Written tasks —
**1)** List every place name that appears in the reader comments on air travel.
**2)** From the reader comments on air travel, write out the passage from "Pan Am and American" up to and including "runway? Not good.", substituting "captain" for "pilot" wherever it occurs.
* start Excerpt *
I liked walking out to the plane and climbing the stairs. (You could sort of up close eye-ball the big silver bird before climbing in).
Pan Am and American had better-than-average food. (And the martinis were free).
Yeah, now I drive or don’t go.
Loved ‘em!
I remember the flame coming from the exhaust when I was a kid. Later, when I was in the Naval Reserve, we flew from Nashville to Norfolk on the Navy’s version of the DC 6. Saw it then. We knew that flame kept the pilot cool, and we all know we want a cool pilot.
They used to bring the kids up to the cockpit on those long flights to Germany. After we got out of Goose Bay they would start. I pointed to something on the Flight Engineer’s console and asked what it was. He said “that’s a Chinese Television.” Looking back, I wonder how many times he gave out that answer.
Considerations for emergency situations should squash this plan. People sitting sideways in a situation with hard braking, blown tire, ran off runway? Not good.
And think of the aisle space now cluttered with everyone’s feet instead of just the occasional large body in the aisle seat. Flight attendants would be overjoyed, fer shure…
George V.
Quartermaster … You are so right about today’s commercial airliners. “Trips on the airlines these days merely inspire me to stay home, or drive.”
What bothers me most about the seat configuration above, is not that I’d have to stare at my fellow passengers. Sometimes I enjoy that, since I’m a lifelong observer of other human beings in airports and other public places. It’s the seats themselves, which appear to be horribly uncomfortable, like the chairs in today’s schoolrooms, which are not for the faint of heart, or arthritic of limb.
* end Excerpt *
* start Collected data *
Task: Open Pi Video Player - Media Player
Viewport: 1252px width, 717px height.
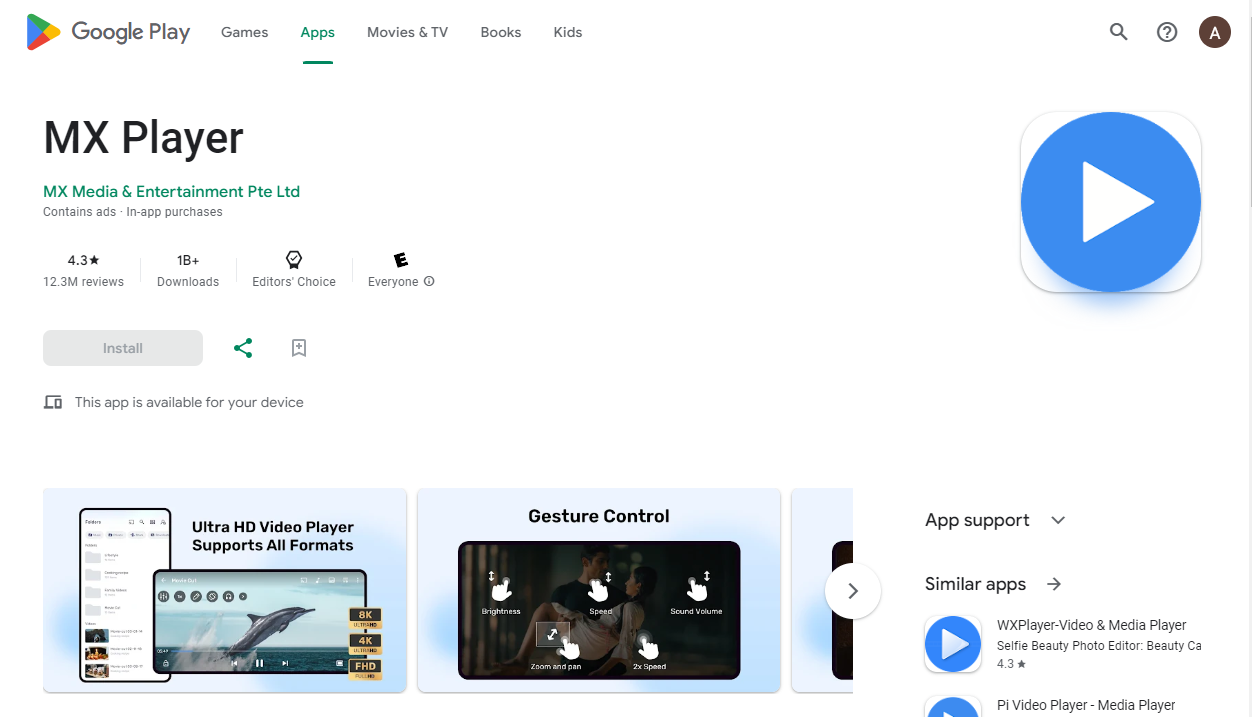Action: [1085, 705]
* end Collected data *
Complete answers —
**1)** Nashville, Norfolk, Germany, Goose Bay

**2)**
Pan Am and American had better-than-average food. (And the martinis were free).
Yeah, now I drive or don’t go.
Loved ‘em!
I remember the flame coming from the exhaust when I was a kid. Later, when I was in the Naval Reserve, we flew from Nashville to Norfolk on the Navy’s version of the DC 6. Saw it then. We knew that flame kept the captain cool, and we all know we want a cool captain.
They used to bring the kids up to the cockpit on those long flights to Germany. After we got out of Goose Bay they would start. I pointed to something on the Flight Engineer’s console and asked what it was. He said “that’s a Chinese Television.” Looking back, I wonder how many times he gave out that answer.
Considerations for emergency situations should squash this plan. People sitting sideways in a situation with hard braking, blown tire, ran off runway? Not good.